Uma loja online pode investir em publicidade, SEO, campanhas promocionais e redes sociais. Mas, se falhar no prazo de entrega, se o website for difícil de usar ou se a encomenda chegar errada, a experiência global degrada-se. E quando isso acontece, o custo vai muito além da reclamação: afeta a confiança, reduz a probabilidade de recompra e pode comprometer avaliações futuras.

O que deve fazer um e-commerce português

Para as marcas portuguesas, o estudo da Eurostat serve tanto de validação como de alerta. Validação, porque Portugal aparece bem posicionado. Alerta, porque esse bom desempenho só se mantém se houver disciplina operacional.

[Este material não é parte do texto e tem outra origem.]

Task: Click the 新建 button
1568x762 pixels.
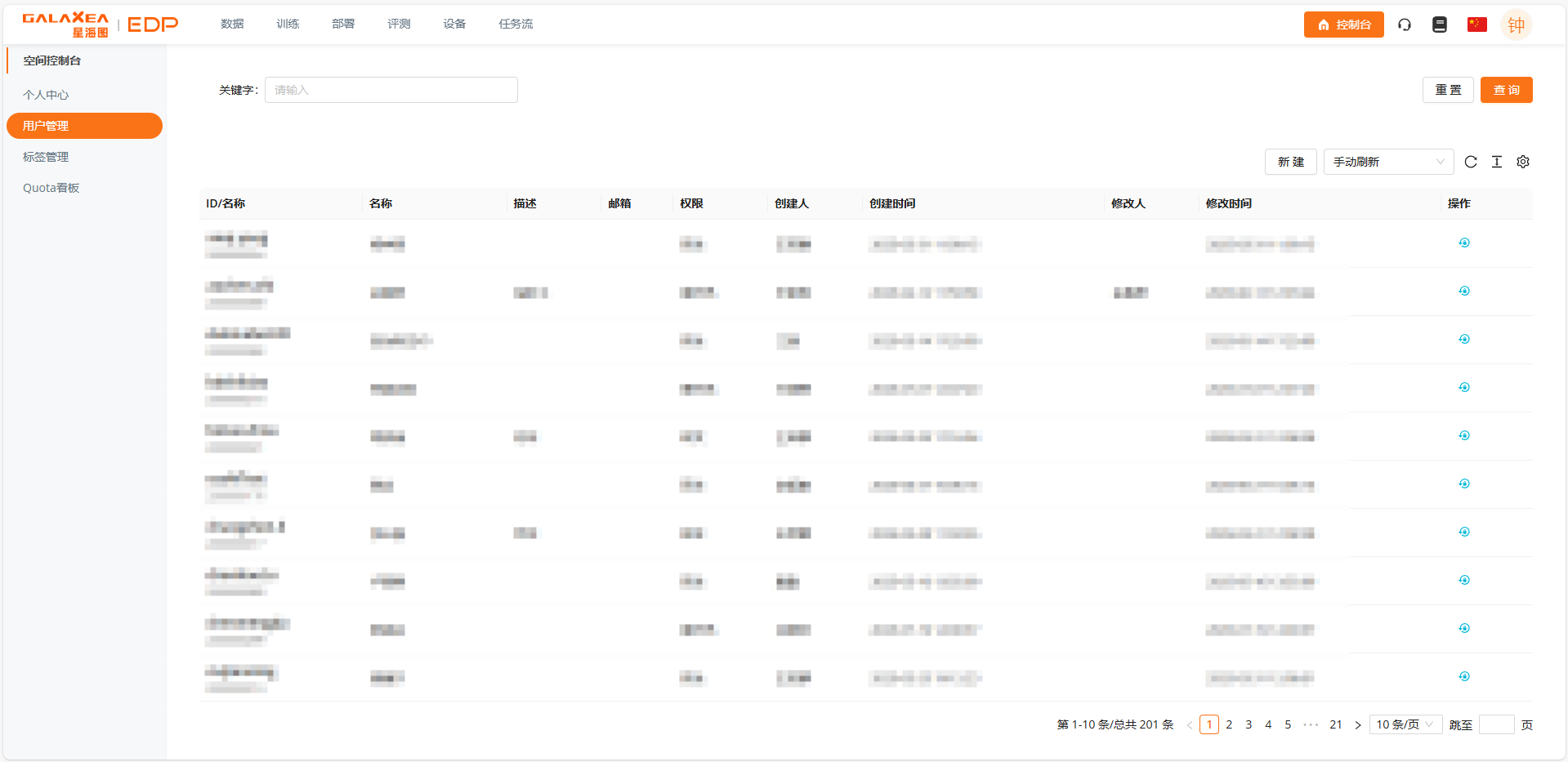Action: click(1290, 162)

Na prática, isso significa trabalhar melhor a integração com transportadoras, comunicar prazos com mais rigor, rever a experiência mobile, simplificar o checkout, reforçar o controlo de qualidade na preparação de encomendas e monitorizar os principais pontos de fricção do cliente. O estudo não entra neste detalhe operacional, mas os problemas identificados pela Eurostat apontam claramente para estas áreas.

Metodologia do estudo

A Eurostat esclarece que “online shoppers” corresponde a pessoas entre os 16 e os 74 anos que compraram algo online nos 3 meses anteriores ao inquérito. Os dados resultam de um inquérito de 2025 sobre a utilização das tecnologias de informação e comunicação.

Não basta vender. É preciso entregar bem, comunicar melhor e reduzir fricções em toda a experiência.

A principal conclusão deste estudo é que Portugal foi o país da União Europeia com menos consumidores a reportar problemas nas compras online em 2025. Esse dado deve ser valorizado. Mas a leitura mais ampla também é evidente: o e-commerce europeu continua a enfrentar falhas importantes, sobretudo na entrega, na usabilidade e na conformidade das encomendas.

Para quem trabalha em comércio eletrónico, a mensagem é clara. Não basta vender. É preciso entregar bem, comunicar melhor e reduzir fricções em toda a experiência. Portugal aparece bem no retrato europeu. Agora, o desafio está em manter essa posição.

5 Perguntas sobre o estudo

Portugal foi o país da UE com menos problemas nas compras online?

Sim. Segundo a Eurostat, Portugal registou 4,5% de consumidores a reportar problemas nas compras online em 2025, o valor mais baixo entre os países destacados.

Qual foi a média da União Europeia?

A média da União Europeia foi de 35,4% de consumidores online a reportar problemas ao comprar em websites ou apps em 2025.

Quais foram os países com mais problemas nas compras online?

Os valores mais elevados foram registados em Malta (64,0%), Países Baixos (57,9%) e Luxemburgo (51.4%).

Que problemas foram mais comuns no e-commerce europeu?

O problema mais frequente foi a entrega mais lenta do que o esperado (19,9%), seguido de websites difíceis de usar ou a funcionar mal (11,5%) e de bens ou serviços incorretos ou danificados (10,4%).

O que significa “online shoppers” no estudo da Eurostat?

Refere-se a pessoas entre os 16 e os 74 anos que compraram algo online nos 3 meses anteriores ao inquérito.